Records to use
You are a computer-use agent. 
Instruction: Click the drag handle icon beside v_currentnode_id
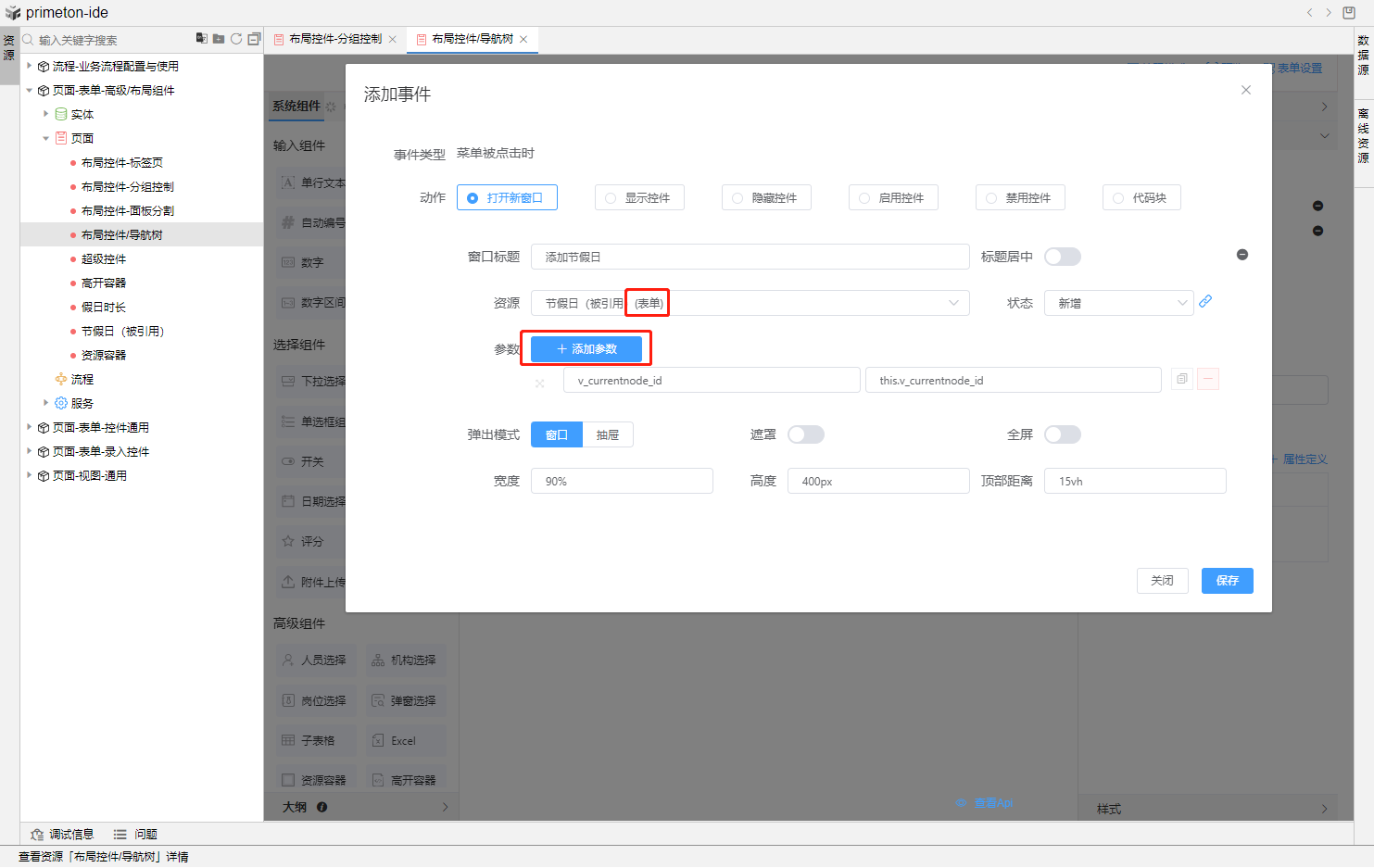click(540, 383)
...
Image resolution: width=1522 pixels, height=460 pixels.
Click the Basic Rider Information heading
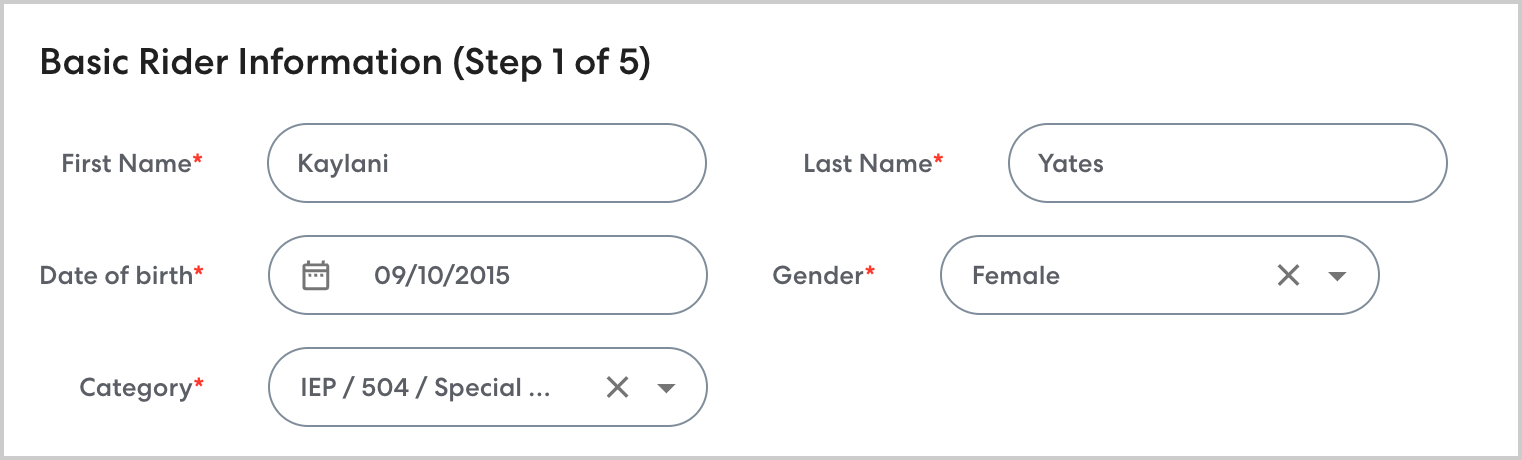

Job
Rewrite the records from the line containing "Image resolution: width=1522" up to and including the line containing "Click the Basic Rider Information heading", replacing "heading" with "label" and leaving everything else unchanged. Give only those lines.

Full output
Image resolution: width=1522 pixels, height=460 pixels.
Click the Basic Rider Information label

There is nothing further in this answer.